Song and dance were a form of prayer. It was a way for the community to be and move as one. It connected everyone to the common ancestor and reinforced the sense of kinship. Every important event in human life was celebrated with an Areito.

With the conquest by the Spaniards the Areitos proved too dangerous so they were soon outlawed. Organized gatherings were not allowed except under the leadership of Catholic priests or a devote convert and then only for the purpose of teaching the Christian faith. The need for a substitute way of celebration, that met the need of the people to express themselves was noted. Parrandas were brought from Spain to meet this need. It was a tool used to reinforce the Christian doctrine while at the same time allowing people their self expression and the need to worship through song and dance. The Parrandas of Boriken began to look and feel different from what was done in Spain. Our Parrandas had indigenous elements within a Christian context. The Taino and their decendants still played their maracas and quiros only now there was a Spanish guitar. The celebrations still took place outdoors under the night sky. The dancing often took place in the front yards of the Bohios and to this day this area of the home is still called Batey. The songs were still mostly a form of prayer that was taken from home to home until the wee hours of the morning.

The songs that were sung at these Parrandas were originally of a religious nature and many continue so to the present day. Jesus, Mary and Joseph are sung about but with a Taino/Jibaro flavor. After a time the Jibaro began to improvise new songs, not only about religion but also about their joys and sorrows. Women have also been known to be great improvisers of the sytles sung for Parrandas. When I hear a woman sing decimas I hear Anacaona underneath the Spanish trappings and my heart stirs.

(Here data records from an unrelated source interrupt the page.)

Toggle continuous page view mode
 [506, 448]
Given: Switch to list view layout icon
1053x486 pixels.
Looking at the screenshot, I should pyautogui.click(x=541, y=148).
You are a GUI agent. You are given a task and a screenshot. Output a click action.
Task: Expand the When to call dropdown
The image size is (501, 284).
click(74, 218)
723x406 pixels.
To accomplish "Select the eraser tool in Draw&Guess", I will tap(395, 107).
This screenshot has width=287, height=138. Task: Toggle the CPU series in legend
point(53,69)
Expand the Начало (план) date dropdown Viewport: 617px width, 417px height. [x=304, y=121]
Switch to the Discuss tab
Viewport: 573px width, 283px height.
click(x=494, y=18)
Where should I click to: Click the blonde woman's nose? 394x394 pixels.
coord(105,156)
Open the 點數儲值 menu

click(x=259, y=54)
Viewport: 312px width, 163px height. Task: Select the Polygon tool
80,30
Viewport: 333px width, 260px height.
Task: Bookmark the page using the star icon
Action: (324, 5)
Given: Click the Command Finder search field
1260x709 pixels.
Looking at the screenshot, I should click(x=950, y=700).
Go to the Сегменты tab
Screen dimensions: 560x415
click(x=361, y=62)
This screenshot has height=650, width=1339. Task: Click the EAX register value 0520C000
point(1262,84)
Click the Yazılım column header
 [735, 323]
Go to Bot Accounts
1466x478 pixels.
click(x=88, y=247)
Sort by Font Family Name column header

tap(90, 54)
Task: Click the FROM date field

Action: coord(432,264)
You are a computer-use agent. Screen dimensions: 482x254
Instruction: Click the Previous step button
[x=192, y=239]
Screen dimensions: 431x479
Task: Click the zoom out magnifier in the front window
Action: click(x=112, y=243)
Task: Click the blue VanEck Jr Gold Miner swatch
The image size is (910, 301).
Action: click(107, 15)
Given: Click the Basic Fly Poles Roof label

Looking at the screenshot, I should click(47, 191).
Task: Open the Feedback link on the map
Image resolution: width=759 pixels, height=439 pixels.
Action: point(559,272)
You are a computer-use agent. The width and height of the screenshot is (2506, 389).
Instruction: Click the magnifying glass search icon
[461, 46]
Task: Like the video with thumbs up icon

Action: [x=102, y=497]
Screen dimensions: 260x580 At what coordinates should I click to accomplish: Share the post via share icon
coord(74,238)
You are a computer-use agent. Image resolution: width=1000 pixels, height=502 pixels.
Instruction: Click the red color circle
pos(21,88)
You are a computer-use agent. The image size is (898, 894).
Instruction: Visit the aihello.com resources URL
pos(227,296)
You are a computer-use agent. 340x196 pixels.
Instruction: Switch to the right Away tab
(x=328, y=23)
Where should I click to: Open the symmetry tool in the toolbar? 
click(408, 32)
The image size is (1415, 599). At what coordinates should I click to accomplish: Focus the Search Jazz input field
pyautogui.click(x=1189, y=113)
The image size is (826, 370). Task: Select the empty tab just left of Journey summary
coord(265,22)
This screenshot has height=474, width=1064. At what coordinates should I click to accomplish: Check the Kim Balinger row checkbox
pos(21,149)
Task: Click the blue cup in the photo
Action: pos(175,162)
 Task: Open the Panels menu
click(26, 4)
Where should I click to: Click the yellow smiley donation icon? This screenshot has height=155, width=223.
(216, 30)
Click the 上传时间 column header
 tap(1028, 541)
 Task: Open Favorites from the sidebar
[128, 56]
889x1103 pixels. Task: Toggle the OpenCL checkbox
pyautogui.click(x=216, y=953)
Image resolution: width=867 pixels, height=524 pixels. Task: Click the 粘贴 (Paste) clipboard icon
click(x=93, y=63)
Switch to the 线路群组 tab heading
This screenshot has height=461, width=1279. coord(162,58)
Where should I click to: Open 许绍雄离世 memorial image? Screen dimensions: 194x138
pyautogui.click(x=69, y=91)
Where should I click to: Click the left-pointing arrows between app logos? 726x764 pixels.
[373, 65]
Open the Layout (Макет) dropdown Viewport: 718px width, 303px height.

We read about the Caribs or the Garifuna as many are called today and we find reference to their "Paranda"( same word as our's but only spelled with one R ) as one form of traditional Carib music. There are some difference in that they use three drums and turtle shell rattles. Their Paranda is also stationary in that they sing and dance in one location while we go from house to house. It can not be denied however that both styles of Parandas have similar roots and purpose.

Today there are many recordings of the traditional Jibaro music. The songs often speak of our Taino ancestors. The sounds of the quiro and the maraca is always constant and consistant in the background. It is there reminding us and connecting us to the Areitos of old. The quiro and maraca in fact are every where in our Boricua music. Almost evey piece of Salsa music has them. However we've heard them for so long that we stop noticing. It is the same with many other Taino cultural expressions. If you eat viandas( root vegs.) with fish,or corn, beans or pumpkins, you are eating traditional foods. If you use achote to color your food or just cook an old fasion sancocho ( ajiaco) you are connecting. If you've ever attended a Parranda or had a Spiritist blow cigar smoke on you or you prayed in front of your grandmother's home shrine, then you were connecting.

The following decima is of my own inspiration. Written in the traditional way. It has ten lines with 8 sylable per stanza.

Le Lo Lai Le Lo Le ay Le Lo Lai Le Lo Le
Hoy estamos recordando,
Hoy estamos recordando,
Las costumbre del abuelo
De Yukiyu un te quiero
llevo cuan flor entre labios
En Boriken hay Guaribos
En Boriken hay Guariches
La voz del Coqui me dice
Daca Taino Taino.


Le Lo Lai Le Lo Le
Today we are remembering
Today we are remembering
The customs of the grand father
An " I love you" from Yukiyu
I carry as a flower on my lips.
Boriken has brave men.
Boriken has brave women
The voice of the coqui frog says
I am Taino, I am Taino.

I'm sharing this today in the hopes that we become more aware of how much of our culture we really still retain. My dear friends, try to remember this as you celebrate the coming holiday season. Our unique cultural expressions are there just beneath the surface, all we have to do is take a second look.